Recognizing that he is in cardiogenic shock, you consider using an intraaortic balloon pump (IABP). International guidelines recommend IABP as a class I treatment; it’s thought to improve coronary blood flow and reduce afterload.
But does the use of IABP actually extend life? Previous studies have been inconclusive. And according to the results of the IABP-SHOCK II Trial, published in this week’s NEJM, the answer may be no.
This prospective study enrolled 600 patients with acute myocardial infarction complicated by cardiogenic shock, all of whom were expected to undergo early revascularization by coronary artery bypass surgery or percutaneous coronary intervention. Patients were randomized to either receive (intervention group) or not receive (control group) intraaortic balloon counterpulsation. The primary outcome of interest was 30-day all-cause mortality.
At 30 days, the mortality rate was 39.7% for the intervention group (119 out of 300 patients) and 41.3% for the control group (123 out of 298 patients). The difference between groups was not statistically significant (95% CI: 0.79 to 1.17, P=0.69). There was also no statistically significant difference along a number of secondary dimensions.
While no clear benefit was observed, the use of IABP didn’t appear to be harmful: complication rates were similar between the intervention and control groups, although this may be a reflection of the participation of highly experienced centers.
It is possible that by enrolling patients of moderate risk, the study failed to capture mortality benefits conferred by IABP for higher risk patients. Still, the results may give one pause. Current clinical practice guidelines endorsing the use of IABP have little outcomes data to support them. Particularly in light of these new study findings, it may be time to reevaluate the recommendation to use IABP.
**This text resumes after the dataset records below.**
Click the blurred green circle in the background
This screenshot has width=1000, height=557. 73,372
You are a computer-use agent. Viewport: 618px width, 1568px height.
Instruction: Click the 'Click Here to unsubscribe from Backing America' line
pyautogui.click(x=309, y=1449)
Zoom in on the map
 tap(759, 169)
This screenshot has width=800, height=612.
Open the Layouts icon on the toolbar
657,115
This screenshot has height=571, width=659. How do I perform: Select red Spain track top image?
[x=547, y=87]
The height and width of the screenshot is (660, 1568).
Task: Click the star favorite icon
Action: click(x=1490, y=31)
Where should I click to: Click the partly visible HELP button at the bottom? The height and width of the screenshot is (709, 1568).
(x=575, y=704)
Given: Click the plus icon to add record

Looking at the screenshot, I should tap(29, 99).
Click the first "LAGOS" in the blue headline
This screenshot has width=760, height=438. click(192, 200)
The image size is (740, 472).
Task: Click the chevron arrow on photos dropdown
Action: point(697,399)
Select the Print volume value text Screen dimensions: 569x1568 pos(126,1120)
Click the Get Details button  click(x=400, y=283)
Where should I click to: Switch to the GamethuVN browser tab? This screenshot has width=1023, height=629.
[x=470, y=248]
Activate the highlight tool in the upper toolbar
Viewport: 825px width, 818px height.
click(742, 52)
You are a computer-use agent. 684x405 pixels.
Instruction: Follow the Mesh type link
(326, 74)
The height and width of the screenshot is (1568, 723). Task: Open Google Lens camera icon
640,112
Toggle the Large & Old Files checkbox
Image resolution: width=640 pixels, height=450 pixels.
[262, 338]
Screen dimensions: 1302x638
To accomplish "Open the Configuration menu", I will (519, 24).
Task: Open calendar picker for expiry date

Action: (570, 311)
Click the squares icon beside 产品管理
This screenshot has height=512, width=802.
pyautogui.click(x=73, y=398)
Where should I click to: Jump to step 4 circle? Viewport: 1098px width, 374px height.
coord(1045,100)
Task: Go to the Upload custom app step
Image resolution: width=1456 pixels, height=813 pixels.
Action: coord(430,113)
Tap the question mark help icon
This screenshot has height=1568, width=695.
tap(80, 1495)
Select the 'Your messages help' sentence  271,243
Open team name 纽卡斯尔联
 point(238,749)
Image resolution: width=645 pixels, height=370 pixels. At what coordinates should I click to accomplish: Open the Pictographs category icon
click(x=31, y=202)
More generally, the study highlights the need to rigorously evaluate any assumptions that may influence how clinical trials are designed. In an accompanying editorial, Drs. Christopher O’Connor and Joseph Rogers write, “In an era of rapid intervention in the catheterization laboratory and a pervasive perception of lack of equipoise, the IABP-SHOCK II investigators should be commended for completing a moderate-sized trial in 3 years at 37 sites.” They add: “We hope that the results of this trial will galvanize a broadly based mandate to address this devastating clinical problem by reestablishing equipoise and international engagement in research on novel devices and pharmacologic therapies.”
In your current practice, what influences your decision to either use or not use IABP to treat cardiogenic shock in the setting of acute myocardial infarction? What is the relative importance of published treatment guidelines?